- WORK TO BE COMPLETED
Can you lay out the lines as a Markdown table with the columns "Row" and "Line", numbering each row and leaving out blank lines? Begin at the line that contains "Given: Open the EUR/USD pair" and stop after the final line of the records.

-=-=-

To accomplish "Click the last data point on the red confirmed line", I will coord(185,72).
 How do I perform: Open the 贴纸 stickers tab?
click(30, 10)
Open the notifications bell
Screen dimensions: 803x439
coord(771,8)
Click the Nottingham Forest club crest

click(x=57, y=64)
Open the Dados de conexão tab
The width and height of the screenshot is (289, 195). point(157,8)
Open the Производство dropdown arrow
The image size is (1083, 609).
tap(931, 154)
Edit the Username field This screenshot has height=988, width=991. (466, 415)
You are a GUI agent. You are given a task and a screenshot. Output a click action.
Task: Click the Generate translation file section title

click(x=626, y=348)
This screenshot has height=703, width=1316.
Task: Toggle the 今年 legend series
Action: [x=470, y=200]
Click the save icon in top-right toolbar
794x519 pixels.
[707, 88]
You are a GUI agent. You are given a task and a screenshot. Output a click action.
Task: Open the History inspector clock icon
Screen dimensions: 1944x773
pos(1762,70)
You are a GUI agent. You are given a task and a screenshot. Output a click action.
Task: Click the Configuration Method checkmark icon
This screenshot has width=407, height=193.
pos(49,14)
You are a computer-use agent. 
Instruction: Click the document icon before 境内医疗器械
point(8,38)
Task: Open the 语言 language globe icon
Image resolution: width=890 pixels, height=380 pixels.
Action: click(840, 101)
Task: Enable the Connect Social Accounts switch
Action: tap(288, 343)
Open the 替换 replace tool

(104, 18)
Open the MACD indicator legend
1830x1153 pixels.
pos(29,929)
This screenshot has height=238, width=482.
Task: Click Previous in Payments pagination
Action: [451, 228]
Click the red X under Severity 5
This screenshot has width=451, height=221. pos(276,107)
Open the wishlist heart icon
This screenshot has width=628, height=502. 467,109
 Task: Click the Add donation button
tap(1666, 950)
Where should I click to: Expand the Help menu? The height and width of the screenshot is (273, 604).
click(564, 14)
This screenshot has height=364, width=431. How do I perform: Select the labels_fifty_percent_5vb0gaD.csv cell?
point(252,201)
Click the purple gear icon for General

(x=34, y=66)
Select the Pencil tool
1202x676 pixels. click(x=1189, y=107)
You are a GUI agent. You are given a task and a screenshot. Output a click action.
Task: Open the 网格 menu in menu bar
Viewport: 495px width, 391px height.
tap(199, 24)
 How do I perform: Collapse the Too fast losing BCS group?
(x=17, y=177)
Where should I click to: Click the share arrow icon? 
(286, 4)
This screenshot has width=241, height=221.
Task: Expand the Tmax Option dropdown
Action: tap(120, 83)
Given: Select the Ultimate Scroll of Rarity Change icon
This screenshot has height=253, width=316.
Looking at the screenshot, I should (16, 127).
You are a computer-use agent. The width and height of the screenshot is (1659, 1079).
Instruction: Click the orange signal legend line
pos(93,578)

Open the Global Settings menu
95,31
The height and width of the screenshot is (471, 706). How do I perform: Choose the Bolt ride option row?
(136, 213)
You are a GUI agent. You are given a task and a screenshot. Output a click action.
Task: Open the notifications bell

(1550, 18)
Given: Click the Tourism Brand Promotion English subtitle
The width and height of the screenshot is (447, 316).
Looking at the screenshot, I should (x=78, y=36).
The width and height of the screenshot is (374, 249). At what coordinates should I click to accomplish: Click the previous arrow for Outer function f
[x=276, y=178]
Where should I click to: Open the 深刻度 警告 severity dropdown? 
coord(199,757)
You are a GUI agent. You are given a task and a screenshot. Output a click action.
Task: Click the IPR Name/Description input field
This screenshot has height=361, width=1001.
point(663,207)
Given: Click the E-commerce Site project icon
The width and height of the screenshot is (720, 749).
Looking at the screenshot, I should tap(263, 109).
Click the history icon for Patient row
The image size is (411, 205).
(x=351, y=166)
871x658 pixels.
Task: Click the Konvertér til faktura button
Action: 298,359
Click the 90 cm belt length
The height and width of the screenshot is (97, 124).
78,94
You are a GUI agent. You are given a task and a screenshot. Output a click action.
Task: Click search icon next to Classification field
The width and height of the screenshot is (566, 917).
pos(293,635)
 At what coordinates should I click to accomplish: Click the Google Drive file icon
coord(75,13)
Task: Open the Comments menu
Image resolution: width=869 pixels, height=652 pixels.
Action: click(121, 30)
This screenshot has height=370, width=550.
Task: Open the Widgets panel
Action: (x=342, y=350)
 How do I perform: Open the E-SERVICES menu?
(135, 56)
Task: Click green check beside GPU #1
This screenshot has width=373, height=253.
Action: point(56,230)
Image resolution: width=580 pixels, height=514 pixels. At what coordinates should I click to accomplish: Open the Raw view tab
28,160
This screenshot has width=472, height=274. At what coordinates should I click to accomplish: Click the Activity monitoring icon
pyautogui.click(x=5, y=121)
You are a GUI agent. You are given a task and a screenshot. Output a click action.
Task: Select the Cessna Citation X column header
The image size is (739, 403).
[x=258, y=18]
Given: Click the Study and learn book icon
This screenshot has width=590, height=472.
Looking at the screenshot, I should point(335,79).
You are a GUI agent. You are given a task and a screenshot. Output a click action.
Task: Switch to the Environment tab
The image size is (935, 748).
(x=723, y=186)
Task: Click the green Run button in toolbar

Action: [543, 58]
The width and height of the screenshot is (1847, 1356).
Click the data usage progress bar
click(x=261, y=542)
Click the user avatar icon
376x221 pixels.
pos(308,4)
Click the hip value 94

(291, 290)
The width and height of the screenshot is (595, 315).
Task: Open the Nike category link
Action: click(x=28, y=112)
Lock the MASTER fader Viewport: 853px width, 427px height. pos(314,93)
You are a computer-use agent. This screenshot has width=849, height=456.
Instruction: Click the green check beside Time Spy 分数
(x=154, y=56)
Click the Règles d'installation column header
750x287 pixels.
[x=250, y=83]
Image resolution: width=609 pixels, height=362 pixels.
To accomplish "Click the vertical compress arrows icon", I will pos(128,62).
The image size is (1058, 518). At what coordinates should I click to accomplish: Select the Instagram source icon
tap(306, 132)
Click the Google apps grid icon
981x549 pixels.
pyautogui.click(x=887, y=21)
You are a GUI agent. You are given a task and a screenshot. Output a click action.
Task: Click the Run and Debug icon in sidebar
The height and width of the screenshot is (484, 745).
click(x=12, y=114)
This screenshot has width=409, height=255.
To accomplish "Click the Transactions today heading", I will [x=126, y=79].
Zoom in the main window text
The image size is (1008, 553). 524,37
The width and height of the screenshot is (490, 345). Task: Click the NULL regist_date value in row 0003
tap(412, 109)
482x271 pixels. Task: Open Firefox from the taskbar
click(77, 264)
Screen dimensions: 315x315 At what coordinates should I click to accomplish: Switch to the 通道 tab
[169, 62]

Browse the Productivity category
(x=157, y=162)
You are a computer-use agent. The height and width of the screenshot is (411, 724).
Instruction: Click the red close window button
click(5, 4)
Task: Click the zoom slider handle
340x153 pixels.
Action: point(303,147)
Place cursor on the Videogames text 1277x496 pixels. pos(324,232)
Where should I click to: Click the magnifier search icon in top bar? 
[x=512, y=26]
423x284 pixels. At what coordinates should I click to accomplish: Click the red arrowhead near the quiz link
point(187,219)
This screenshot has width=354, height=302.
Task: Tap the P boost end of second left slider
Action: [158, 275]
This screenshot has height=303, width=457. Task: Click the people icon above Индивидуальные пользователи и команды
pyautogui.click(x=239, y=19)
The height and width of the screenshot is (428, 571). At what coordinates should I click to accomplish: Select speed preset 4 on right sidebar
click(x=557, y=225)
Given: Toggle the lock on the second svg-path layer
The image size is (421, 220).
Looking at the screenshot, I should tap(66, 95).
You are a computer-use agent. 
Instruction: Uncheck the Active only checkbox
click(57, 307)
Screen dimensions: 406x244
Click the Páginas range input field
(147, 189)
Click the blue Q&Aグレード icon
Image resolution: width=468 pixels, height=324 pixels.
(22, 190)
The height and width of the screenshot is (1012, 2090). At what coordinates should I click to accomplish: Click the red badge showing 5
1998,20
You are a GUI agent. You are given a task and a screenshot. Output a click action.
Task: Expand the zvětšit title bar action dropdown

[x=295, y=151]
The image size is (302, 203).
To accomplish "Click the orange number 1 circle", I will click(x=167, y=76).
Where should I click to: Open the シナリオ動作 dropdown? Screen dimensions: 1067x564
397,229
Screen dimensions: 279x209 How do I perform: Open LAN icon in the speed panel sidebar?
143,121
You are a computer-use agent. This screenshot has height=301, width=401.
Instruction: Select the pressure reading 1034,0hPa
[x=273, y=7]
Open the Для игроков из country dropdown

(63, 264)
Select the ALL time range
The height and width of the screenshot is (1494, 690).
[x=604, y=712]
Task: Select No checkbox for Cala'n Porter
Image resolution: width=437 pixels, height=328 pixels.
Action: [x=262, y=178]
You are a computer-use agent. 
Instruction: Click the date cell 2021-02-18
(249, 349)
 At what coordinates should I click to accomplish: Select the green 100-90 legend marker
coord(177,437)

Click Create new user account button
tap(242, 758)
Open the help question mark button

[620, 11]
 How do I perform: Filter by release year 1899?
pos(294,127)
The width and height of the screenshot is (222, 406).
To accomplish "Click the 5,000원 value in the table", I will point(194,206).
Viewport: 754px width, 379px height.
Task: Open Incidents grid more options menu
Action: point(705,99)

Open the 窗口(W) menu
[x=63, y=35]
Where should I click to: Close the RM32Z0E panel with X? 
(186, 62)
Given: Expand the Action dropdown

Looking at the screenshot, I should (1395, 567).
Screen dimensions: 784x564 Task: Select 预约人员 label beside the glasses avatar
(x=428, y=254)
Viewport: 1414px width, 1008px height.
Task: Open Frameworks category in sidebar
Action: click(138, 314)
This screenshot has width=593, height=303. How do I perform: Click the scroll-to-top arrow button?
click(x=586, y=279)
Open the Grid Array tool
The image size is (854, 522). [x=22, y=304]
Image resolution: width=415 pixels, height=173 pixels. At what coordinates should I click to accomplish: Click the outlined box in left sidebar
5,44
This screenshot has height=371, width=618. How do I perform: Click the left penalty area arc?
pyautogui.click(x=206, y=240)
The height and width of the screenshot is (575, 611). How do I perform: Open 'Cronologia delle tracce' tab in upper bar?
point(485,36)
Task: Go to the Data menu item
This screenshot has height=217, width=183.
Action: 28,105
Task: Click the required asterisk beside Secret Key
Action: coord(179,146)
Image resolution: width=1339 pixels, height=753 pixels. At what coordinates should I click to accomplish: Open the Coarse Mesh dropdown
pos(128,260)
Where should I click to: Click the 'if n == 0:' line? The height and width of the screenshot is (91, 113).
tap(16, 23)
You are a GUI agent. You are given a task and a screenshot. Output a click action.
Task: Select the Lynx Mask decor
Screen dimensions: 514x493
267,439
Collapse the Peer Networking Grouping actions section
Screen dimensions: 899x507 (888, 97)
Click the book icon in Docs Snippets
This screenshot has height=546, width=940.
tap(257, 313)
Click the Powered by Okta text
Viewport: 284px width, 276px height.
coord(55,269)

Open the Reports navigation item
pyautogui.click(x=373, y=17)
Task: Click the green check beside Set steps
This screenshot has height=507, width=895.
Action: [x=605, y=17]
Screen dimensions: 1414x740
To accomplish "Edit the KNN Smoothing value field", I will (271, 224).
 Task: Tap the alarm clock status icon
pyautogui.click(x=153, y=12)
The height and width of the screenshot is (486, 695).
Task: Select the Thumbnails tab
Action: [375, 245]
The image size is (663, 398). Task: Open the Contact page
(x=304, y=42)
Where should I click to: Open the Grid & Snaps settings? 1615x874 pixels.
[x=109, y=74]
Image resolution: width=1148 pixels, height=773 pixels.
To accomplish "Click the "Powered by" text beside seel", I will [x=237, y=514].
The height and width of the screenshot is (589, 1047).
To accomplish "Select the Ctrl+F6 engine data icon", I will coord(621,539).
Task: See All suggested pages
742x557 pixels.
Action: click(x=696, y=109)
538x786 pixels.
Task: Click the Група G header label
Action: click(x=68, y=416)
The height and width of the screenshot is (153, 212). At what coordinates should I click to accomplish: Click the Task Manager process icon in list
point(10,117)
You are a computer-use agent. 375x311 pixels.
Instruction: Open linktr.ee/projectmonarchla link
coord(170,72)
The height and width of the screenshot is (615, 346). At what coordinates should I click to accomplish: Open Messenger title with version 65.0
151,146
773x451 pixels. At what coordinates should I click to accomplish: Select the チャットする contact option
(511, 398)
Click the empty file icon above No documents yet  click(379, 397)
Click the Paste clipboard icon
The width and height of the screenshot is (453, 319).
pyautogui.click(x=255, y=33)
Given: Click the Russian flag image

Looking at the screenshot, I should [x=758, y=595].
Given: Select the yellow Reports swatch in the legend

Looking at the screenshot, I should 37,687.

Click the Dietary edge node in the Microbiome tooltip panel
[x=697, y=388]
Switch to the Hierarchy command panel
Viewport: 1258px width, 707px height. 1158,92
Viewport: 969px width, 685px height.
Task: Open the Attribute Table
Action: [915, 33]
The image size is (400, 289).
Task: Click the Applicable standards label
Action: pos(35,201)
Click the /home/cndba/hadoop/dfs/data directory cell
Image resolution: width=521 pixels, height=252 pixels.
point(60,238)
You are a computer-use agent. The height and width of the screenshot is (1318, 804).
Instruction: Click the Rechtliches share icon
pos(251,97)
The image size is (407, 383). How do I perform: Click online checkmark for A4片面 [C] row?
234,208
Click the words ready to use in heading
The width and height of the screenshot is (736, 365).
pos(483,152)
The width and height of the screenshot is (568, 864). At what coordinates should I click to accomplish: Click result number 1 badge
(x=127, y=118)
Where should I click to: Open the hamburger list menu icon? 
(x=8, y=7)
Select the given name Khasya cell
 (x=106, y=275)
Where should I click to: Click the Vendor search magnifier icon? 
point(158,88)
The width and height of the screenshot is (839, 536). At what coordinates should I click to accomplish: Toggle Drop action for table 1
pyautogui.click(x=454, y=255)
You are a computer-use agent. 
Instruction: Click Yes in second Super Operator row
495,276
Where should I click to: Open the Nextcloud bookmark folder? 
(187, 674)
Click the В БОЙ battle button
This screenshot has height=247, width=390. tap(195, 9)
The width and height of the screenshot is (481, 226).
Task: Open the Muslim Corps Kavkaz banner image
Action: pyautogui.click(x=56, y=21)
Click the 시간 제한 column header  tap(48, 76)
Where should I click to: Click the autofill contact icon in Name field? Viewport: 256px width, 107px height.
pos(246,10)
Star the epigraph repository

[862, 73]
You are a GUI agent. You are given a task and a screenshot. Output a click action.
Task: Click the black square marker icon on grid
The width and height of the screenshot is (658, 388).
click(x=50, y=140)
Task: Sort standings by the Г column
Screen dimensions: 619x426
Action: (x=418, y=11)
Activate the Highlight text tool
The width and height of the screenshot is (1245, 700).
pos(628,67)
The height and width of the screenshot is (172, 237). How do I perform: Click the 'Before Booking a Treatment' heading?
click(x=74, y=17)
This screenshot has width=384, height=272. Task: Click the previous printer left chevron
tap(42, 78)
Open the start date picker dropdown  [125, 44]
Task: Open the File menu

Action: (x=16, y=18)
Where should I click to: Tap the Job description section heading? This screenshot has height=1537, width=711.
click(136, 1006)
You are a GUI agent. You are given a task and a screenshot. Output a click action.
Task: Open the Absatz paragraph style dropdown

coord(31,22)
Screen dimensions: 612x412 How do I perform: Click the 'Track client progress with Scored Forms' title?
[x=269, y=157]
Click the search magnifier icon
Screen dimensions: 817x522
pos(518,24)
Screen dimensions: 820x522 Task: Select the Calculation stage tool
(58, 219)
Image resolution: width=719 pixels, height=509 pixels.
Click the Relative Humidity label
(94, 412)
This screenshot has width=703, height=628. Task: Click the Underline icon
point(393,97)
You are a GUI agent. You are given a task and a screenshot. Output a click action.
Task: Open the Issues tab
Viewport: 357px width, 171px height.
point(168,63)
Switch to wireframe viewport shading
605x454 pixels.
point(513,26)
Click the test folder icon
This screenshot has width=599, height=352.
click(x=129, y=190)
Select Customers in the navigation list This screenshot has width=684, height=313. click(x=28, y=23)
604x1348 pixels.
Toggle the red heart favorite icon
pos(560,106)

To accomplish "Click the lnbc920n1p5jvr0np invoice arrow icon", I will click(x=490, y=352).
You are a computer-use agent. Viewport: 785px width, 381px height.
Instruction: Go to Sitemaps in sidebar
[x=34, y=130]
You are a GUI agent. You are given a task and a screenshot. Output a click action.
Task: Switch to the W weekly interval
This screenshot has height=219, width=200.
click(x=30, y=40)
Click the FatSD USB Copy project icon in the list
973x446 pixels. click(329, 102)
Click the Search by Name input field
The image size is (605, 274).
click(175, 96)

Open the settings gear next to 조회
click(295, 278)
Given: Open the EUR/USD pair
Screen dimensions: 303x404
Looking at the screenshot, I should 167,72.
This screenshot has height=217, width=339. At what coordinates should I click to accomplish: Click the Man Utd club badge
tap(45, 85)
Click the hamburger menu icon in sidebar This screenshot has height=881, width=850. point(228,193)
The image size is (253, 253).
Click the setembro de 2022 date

-=-=-

- SOLUTION TO THE PROBLEM
| Row | Line |
|---|---|
| 1 | Given: Open the EUR/USD pair |
| 2 | Screen dimensions: 303x404 |
| 3 | Looking at the screenshot, I should 167,72. |
| 4 | This screenshot has height=217, width=339. At what coordinates should I click to accomplish: Click the Man Utd club badge |
| 5 | tap(45, 85) |
| 6 | Click the hamburger menu icon in sidebar This screenshot has height=881, width=850. point(228,193) |
| 7 | The image size is (253, 253). |
| 8 | Click the setembro de 2022 date |